[DATA SHOWN — start]

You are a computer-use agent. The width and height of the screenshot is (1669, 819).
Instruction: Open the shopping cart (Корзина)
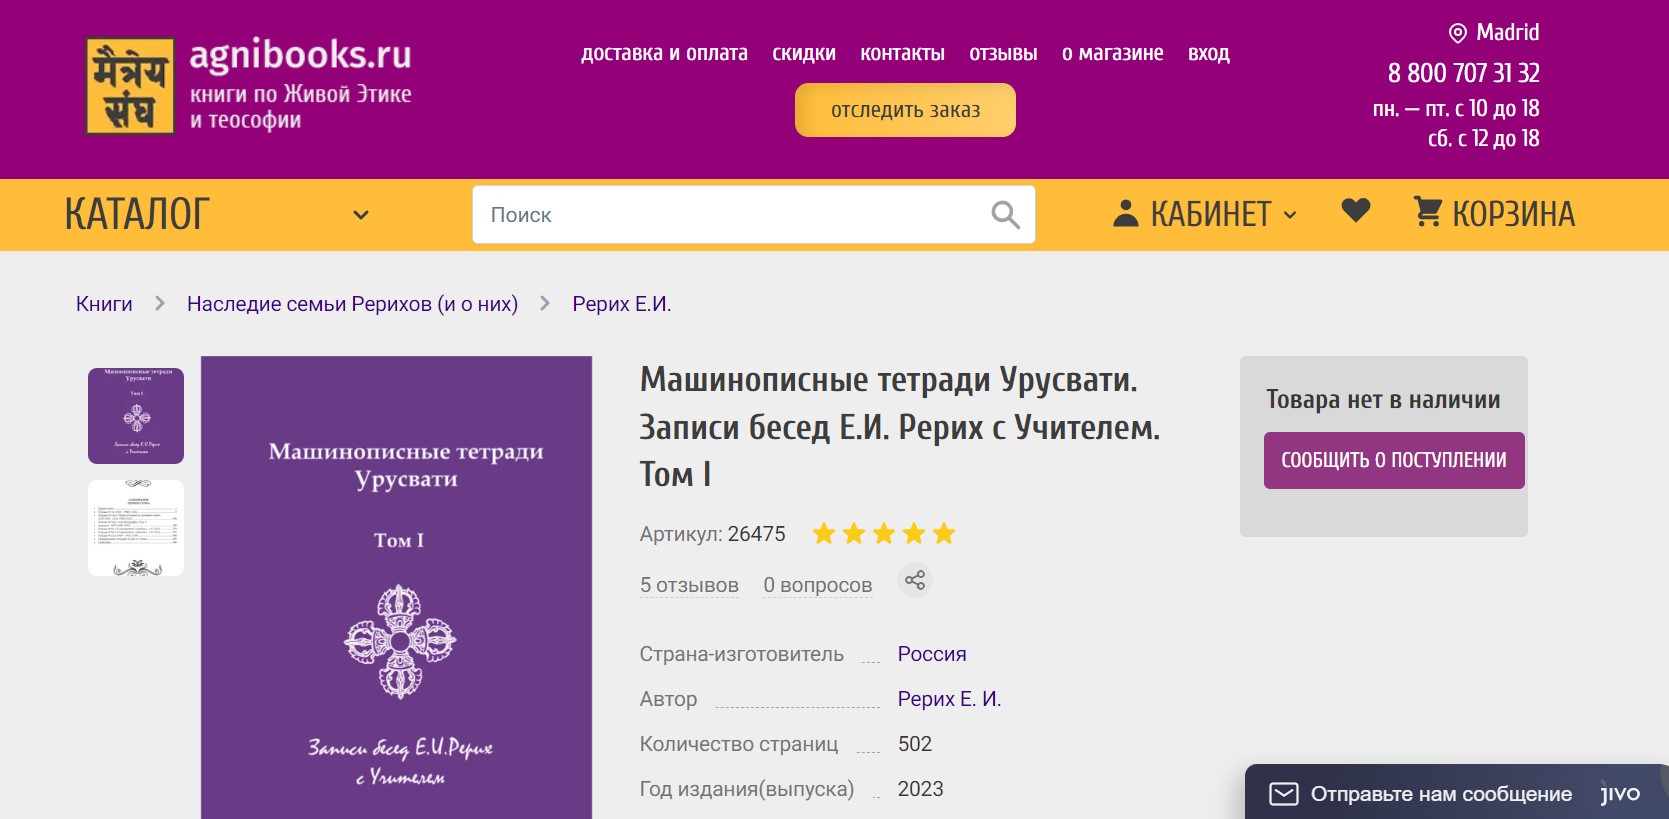(1494, 213)
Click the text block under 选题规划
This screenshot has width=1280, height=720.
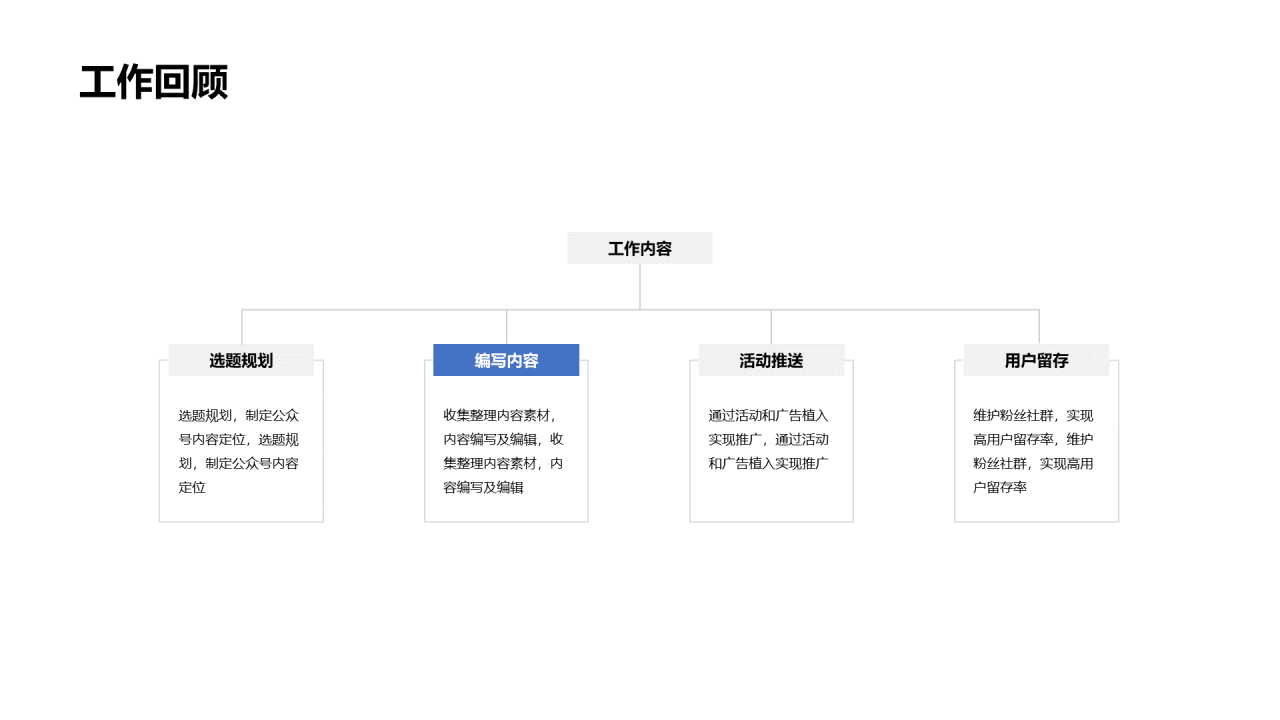click(240, 450)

[DATA SHOWN — finish]

**WHAT TO PRODUCE**
When you repeat the data, keep every line exact and drop the images.

**SOLVED PROBLEM**
You are a computer-use agent. The width and height of the screenshot is (1669, 819).
Instruction: Open the shopping cart (Корзина)
(1494, 213)
Click the text block under 选题规划
This screenshot has width=1280, height=720.
click(240, 450)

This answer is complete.